A posthumously published recollection about life as a Palestinian exile.
Born in Palestine in 1940, Salem spent her early life with her prosperous family in Jaffa. She played with her friends and siblings, dressed in lovely clothes and was a wee bit spoiled. Then came 1948, the Nakba, the Disaster. When a group of Zionist soldiers entered a mosque in Jaffa and opened fire on a crowd, her family left the city. Young Salem was confused. She asked her mother why the Jews were “evil,” why they wanted to kill people, and her mother had no explanation. This began a life of wandering exile for Salem and her family.
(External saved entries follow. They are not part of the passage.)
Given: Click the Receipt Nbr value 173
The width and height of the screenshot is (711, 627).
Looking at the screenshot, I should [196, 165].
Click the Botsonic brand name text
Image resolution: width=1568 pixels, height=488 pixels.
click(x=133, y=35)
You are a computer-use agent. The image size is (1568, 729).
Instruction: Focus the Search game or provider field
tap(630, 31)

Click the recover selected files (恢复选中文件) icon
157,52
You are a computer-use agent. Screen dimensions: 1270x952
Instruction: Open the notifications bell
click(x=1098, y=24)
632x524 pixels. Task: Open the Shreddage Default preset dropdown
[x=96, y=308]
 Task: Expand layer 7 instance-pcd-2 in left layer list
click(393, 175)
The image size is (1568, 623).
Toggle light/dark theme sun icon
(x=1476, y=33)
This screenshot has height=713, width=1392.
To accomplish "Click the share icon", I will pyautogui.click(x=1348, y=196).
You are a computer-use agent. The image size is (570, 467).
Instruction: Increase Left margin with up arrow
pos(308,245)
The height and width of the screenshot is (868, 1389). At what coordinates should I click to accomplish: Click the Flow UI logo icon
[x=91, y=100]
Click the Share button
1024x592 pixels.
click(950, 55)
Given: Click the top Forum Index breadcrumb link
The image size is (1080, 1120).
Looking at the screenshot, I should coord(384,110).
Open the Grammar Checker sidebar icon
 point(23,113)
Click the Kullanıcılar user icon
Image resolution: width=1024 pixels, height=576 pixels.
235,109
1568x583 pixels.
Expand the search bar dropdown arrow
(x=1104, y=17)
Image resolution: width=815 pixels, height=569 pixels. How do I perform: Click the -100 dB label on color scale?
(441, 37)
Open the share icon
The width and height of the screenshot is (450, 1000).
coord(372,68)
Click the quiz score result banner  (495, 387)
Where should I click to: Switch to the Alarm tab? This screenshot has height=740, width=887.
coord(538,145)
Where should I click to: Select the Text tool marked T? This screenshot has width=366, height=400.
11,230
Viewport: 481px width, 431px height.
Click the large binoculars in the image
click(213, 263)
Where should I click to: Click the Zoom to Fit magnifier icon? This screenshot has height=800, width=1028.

They went first to Nablus, where they lived for more than a decade. As an adult, Salem lived in Kuwait, Vienna and Italy. Throughout, she interweaves stories of quotidian matters with reflections on politics. The “so-called” Six-Day War “struck like a bolt of lightening.” The outcome of the war, which made many Palestinians feel orphaned again, was inevitable, due to America’s “unlimited” support for Israel, and because of the “political inadequacy” of Arab countries. From her earliest days, Salem brought a precociously feminist sensibility to bear on life. She rebelled against the restrictive gender roles of her childhood home, and, as an adult, enjoyed political work with other women. Her memoir has a somewhat distant and mediated feel—not surprising, given that Salem dictated it on her deathbed in Italian. Still, much of the prose is direct, spare and stirring in its simplicity: “Gradually we became aware that we had lost everything. . . . We had heard about the inhuman treatment of the Jews in World War II, but we wondered why we had to be the ones to pay for horrors committed by others.”
Evocative and discomforting, and relevant to contemporary clashes in the Middle East.